[Start Input rows]

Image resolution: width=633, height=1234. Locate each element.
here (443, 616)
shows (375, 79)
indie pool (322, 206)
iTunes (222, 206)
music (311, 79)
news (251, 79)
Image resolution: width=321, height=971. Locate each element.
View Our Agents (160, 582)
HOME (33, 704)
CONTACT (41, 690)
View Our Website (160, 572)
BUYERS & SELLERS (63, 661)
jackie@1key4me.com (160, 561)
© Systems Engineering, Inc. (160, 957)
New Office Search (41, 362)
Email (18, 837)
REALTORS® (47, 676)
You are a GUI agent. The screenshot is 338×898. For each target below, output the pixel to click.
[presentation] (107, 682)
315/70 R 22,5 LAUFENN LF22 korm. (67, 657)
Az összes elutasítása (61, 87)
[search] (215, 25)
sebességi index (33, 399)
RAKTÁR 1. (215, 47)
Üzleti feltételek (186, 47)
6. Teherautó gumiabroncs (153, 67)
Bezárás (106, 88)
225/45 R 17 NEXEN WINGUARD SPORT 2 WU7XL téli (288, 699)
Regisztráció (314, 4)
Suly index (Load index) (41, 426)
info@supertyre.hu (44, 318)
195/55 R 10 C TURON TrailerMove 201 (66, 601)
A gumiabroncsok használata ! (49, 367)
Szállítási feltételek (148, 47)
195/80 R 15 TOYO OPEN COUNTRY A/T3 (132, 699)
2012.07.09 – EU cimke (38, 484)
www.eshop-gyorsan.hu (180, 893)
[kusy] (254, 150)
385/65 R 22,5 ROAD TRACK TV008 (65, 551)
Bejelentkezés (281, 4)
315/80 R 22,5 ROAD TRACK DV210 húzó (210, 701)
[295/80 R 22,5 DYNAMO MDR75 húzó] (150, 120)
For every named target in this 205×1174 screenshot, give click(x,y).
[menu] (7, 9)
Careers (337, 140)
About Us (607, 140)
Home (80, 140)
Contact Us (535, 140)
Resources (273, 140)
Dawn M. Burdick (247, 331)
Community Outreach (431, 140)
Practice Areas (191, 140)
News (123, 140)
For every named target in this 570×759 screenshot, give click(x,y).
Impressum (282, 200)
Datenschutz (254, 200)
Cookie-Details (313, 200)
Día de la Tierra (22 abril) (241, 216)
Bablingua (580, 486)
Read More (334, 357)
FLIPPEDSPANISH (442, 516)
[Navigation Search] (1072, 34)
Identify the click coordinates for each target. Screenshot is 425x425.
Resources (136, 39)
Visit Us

[End Input rows]

** Your instructions **
Gather every line of the records above that contains the string "target", and copy each one.

** Exercise result **
You are a GUI agent. The screenshot is 338×898. For each target below, output the pixel to click.
For every named target in this 205×1174 screenshot, give click(x,y).
For every named target in this 570×759 screenshot, give click(x,y).
Identify the click coordinates for each target. Screenshot is 425x425.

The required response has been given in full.